In the waning days of 2022, Congress passed a bipartisan $1.7-trillion spending bill that includes legislation that expands rights for pregnant and nursing employees.
The budget bill, which President Biden has signed into law, included the Pregnant Workers Fair Act (PWFA) and the Providing Urgent Maternal Protections for Nursing Mothers Act (PUMP Act). Employers will need to adjust their policies to comply with these two measures.
Here’s wrap-up of the two acts.
This measure is modeled after the Americans with Disabilities Act and includes many of the same protections and steps employers must take if a pregnant employee asks for accommodations.
The law requires employers with 15 or more workers to make reasonable accommodations to limitations the worker conveys related to pregnancy, childbirth or a related medical condition.
Like under the ADA, employers are required to enter into an interactive process with an employee covered by the PWFA to determine what kinds of reasonable accommodations they need and the employer can provide (as long as it does not saddle the employer with undue hardship).
The law also bars employers from requiring an employee covered by the PWFA to take paid or unpaid leave if another reasonable accommodation is available. Employers may also not retaliate, coerce, intimidate, threaten or interfere if any worker requests or is provided with a reasonable accommodation.
And just like under the ADA, employees whose rights have been breached can seek relief including:
- Back pay,
- Front pay,
- Compensatory damages
- Punitive damages, and
- Recovering attorneys’ fees.
The Equal Employment Opportunity Commission is required to write enabling regulations that include examples of reasonable accommodations for this new protected class.
This new law requires employers to provide employees who are nursing “reasonable time” and a private space to express milk.

▶ _Provided data_
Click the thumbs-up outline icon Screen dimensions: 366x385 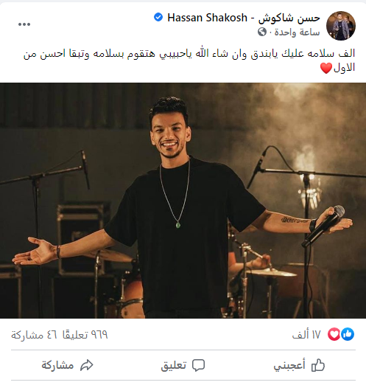click(318, 365)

▶ _Exercise 1_
Reproduce the article on the pregnancy and nursing worker laws word for word, from "And just like" up to and including "Recovering attorneys’ fees.".
▶ _Exercise 2_
Pick up the article on the pregnancy and nursing worker laws where it stops, and write its next part.

▶ _Written answer 1_
And just like under the ADA, employees whose rights have been breached can seek relief including:
- Back pay,
- Front pay,
- Compensatory damages
- Punitive damages, and
- Recovering attorneys’ fees.

▶ _Written answer 2_
The law expands on the Fair Labor Standards Act, which requires employers to provide nursing employees who are non-exempt under the FLSA with break time and a private space to express milk for one year after they give birth. This new law expands the right to both exempt and non-exempt employees.
Firms with fewer than 50 workers can qualify for an exemption from the law if they can establish that doing so would create an undue hardship (defined as creating significant difficulty or expense in relation to the business’s size or financial resources).
Employees who are denied a private place and time to express milk must first notify their employer of its alleged failure. If the employer doesn’t remedy the situation within 10 days, the employee may commence an action against them and seek damages, including:
- Unpaid wages,
- Back pay,
- Front pay, and
- Liquidated damages.
Your next step
You should update your company policies to ensure they are in compliance with the new laws.
Even though smaller employers can claim an exemption, it’s smart business to try to accommodate pregnant, new mothers and lactating employees if possible. You should also avoid taking adverse action against this new protected class.